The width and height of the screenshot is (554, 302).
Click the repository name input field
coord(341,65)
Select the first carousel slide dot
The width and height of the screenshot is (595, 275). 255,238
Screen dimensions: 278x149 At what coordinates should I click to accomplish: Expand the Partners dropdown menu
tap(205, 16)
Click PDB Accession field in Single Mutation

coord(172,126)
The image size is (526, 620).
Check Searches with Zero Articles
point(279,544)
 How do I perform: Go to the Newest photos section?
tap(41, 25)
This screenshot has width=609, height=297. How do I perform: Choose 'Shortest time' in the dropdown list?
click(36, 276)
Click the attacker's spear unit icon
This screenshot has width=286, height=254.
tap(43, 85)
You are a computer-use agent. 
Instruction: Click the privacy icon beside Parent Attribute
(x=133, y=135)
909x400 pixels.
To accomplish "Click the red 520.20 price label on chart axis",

========================================

WHAT IS BEING ASKED: Everything from the line with "909x400 pixels." down to the last line of the data above should be returned exactly, with both ends kept and nothing added.

TASK RESPONSE:
909x400 pixels.
To accomplish "Click the red 520.20 price label on chart axis",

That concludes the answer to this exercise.